28 años después, cuando aterrizó en San Juan a pocas semanas del paso del Huracán María en 2017, Williams se sintió convencido de que había viajado hacia el pasado. La misma sensación (como si alguien hubiese tomado un gigantesco bate de béisbol, para hacer swing una y otra vez por encima de la isla, destruyendo árboles, viviendas y vidas) seguía volviendo dentro de él. El municipio de Vega Alta (ubicado en la costa nororiental de la ínsula), donde vivían su hermano, primos y sobrinos, fue una de las zonas más afectadas en la isla. El agua limpia y la electricidad eran privilegios que no podían darse.
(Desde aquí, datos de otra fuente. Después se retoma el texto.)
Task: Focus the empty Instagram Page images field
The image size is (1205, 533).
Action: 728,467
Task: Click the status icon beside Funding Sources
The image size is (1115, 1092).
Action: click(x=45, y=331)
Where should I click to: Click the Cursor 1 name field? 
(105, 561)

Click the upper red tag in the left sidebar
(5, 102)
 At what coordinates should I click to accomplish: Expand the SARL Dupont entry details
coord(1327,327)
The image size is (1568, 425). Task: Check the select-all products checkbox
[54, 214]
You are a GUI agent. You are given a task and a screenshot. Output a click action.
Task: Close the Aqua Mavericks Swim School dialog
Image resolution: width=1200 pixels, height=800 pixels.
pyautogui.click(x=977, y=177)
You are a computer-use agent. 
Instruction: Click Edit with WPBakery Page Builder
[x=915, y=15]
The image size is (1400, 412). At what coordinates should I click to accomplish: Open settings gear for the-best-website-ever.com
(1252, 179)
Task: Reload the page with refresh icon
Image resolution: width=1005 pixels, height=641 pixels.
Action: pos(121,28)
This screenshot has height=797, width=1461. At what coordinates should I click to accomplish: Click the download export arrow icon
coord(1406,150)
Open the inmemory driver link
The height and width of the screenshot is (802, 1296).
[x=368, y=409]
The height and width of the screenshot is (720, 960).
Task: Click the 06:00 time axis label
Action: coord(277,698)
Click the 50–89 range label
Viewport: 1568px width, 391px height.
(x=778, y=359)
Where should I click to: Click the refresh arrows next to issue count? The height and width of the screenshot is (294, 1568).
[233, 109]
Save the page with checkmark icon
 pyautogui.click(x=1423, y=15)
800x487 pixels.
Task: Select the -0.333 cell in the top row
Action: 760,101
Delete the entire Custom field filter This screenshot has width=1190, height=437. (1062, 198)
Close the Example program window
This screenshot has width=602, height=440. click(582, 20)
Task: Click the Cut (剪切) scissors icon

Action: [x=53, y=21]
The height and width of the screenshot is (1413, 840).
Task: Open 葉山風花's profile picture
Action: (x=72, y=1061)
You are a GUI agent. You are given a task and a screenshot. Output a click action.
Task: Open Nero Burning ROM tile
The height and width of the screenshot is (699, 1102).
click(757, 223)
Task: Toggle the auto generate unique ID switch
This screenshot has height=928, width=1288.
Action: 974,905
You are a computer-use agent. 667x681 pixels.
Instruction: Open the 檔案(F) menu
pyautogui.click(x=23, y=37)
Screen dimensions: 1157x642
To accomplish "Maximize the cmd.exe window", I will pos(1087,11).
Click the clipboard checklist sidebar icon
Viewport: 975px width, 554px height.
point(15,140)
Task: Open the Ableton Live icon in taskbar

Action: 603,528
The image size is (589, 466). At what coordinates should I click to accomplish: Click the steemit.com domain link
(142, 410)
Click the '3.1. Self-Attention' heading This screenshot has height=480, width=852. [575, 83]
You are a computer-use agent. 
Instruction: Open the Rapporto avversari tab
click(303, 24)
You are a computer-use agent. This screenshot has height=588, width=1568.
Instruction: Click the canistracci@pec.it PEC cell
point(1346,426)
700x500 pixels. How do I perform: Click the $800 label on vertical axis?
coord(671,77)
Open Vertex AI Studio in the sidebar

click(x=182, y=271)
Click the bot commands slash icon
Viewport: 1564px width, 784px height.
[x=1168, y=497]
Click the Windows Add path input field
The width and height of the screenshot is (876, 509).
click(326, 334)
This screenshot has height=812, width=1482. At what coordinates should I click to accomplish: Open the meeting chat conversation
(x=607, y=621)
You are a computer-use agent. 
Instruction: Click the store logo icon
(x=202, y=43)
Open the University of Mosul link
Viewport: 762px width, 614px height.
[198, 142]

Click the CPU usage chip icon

Junto a los miembros de su comunidad, que siguen saludándole con un afectuoso "Hey, Bernie" cuando lo ven, Williams comenzó a trabajar, reconstruyendo viviendas y procurando necesidades básicas.

Poco después, Williams vio orgulloso cómo en julio de 2019, miles de puertorriqueños marcharon a las afueras de "La Fortaleza", la mansión que sirve de residencia del gobernador de la isla, exigiendo la renuncia del entonces gobernador Ricardo Rosselló. Varios años de corrupción y malos manejos gerenciales, junto con un posterior juicio político, tuvieron como consecuencia una fuerte manifestación de molestia por parte de los residentes de la isla. Rosselló presentó su renuncia, que fue recibida con una bulliciosa celebración por parte de los manifestantes.

"Durante todo este proceso, lograron remover del poder a un gobernador que demostró no tener los mejores intereses de la isla en mente", afirmó Williams. "Con todo [lo sucedido], tenían la intención de señalar algo que iba muy mal y sus voces fueron escuchadas, lo que a mi criterio es un testimonio de lo resiliente que es el pueblo puertorriqueño, y me siento muy orgulloso de formar parte de esa comunidad".

Williams, que pasó de ser estrella del Béisbol de Grandes Ligas a músico de jazz, tiene una vida que pocas veces desacelera su ritmo. Ahora, dejó de viajar por el mundo (gracias al béisbol y la música) para permanecer confinado en Nueva York. Mientras se mantiene al tanto de la pandemia del coronavirus, como boricua de raza Negra, sigue fervorosamente las protestas generadas por el movimiento Black Lives Matter, las cuales denomina como "una asignatura pendiente desde hace largo tiempo".

"Como atleta profesional que se hizo paso por los distintos peldaños del béisbol, cada proceso por el que pasé siendo puertorriqueño de raza Negra, he llegado a experimentar un tercer nivel de discriminación racial y es algo que uno da por sentado. Crecí con una mentalidad, pensando que no sólo debía ser igual en mi desempeño deportivo, sino que debía duplicar o triplicar las expectativas de todos, para ser apenas tomado en cuenta".

"Cada ocasión en la que tenemos una oportunidad para presionar y hacer que sucedan cosas, debemos aprovecharlas. Este es un momento en el cual se hace historia".

Williams está consciente de que las palabras "lucha", "supervivencia" y "reconstrucción" forman parte del espíritu nacional de Puerto Rico; pero la pandemia de la COVID-19 es un asunto diferente. Cuando a mediados de junio, Williams aterrizó en la isla para asistir a un funeral, se le tomó la temperatura y se le hizo una detallada serie de preguntas: ¿Por cuánto tiempo permanecerá en la isla? ¿Dónde permanecerá? ¿Con quién entrará en contacto? ¿Con quién entró en contacto antes de esta visita?

En las ocasiones anteriores en las cuales Williams ha vuelto a la isla que le vio nacer, fue recibido con abrazos, emociones, tristeza y una profunda gratitud. Pero en esta oportunidad, solo encontró una sensación espeluznante. La isla se encontraba en profundo silencio, al punto que casi no se sentía en Puerto Rico.

"Durante todas nuestras vidas, se demuestra afecto brindando alimentos, abrazando a la gente, o congregándose como grupo. Actualmente, se demuestra afecto alejándose de la gente. Es algo extraño", expresó Williams.

El ex pelotero no se ha encontrado con extraños que griten: "¡Oye Bernie!, ¿cómo está todo?", o "Hey Bernie, ¡ven algún día a cenar!" Su hermano, que acaba de recuperarse del herpes zoster, ha mantenido extrema cautela. Por ello, Williams ha tomado todas las precauciones para mantenerse seguro alrededor de sus familiares.

Por los momentos, lo único que puede hacer es mantener distancia. Posteriormente se movilizará, como siempre lo hace, y ayudará a su comunidad. Por ahora, si ayudar significa alejarse, lo hará.